Airlines are pushing hard for a new, more fuel-efficient version of Boeing's strongest-selling plane, but the company doesn't see anything being produced until the end of the next decade.
McNerney paid tribute to the Seattle-area union workers, but didn't guarantee a lock on future jobs.
"The workers out in Puget Sound, represented by the IAM, are very fine workers," said McNerney on the conference call. "They do a good job and I'm anxious to get them back to doing a good job and they can compete for any work that we have got."
Plane-making is being "disaggregated" and made more mobile, according to the Teal Group's Aboulafia, as the supply chain is spread out.

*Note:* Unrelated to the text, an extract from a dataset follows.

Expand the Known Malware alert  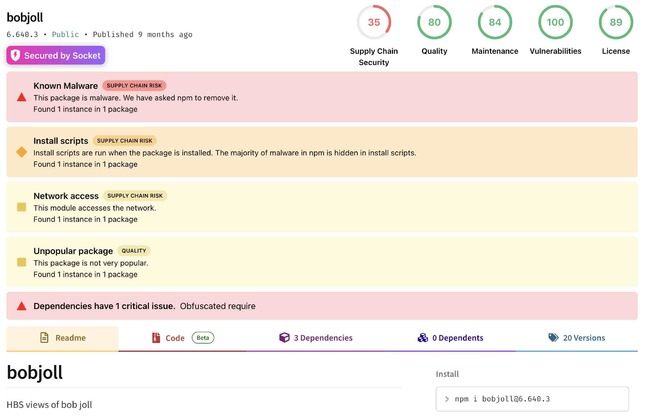[322, 97]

"In the old days, when it was heavily in-house, heavily labor-intensive, you needed that large, experienced work force," he said. "That's no longer true."
The future of the industry is already being pioneered by Boeing with the 787, by outsourcing production of the parts across the world, and focusing on putting the pieces together, said Aboulafia.
Doing that makes it much easier to move production sites, with fewer people and less complex tooling. States where it is illegal to force workers to join a union -- such as Alabama, Texas and North and South Carolina -- are aggressively courting manufacturers like Boeing and rival Airbus to set up plants there.
Airbus' parent EADS had planned to build A330 freighters in Mobile, Alabama, but that is on hold after the Pentagon canceled a contract for aerial refueling tankers based on the aircraft.
Boeing already has an important aircraft plant in San Antonio, Texas and acquired a share of a plant making 787 structures in North Charleston, South Carolina from one of its suppliers this year.
Whether those plants, or new ones, will play a greater role in production is being debated at Boeing. In the meantime, the company and its Puget Sound workers are focusing on restarting work on planes for impatient customers.
"Short term, both sides lost," said Nisbet. "It'll take a couple of years to get back to where they would have been had they not had the strike."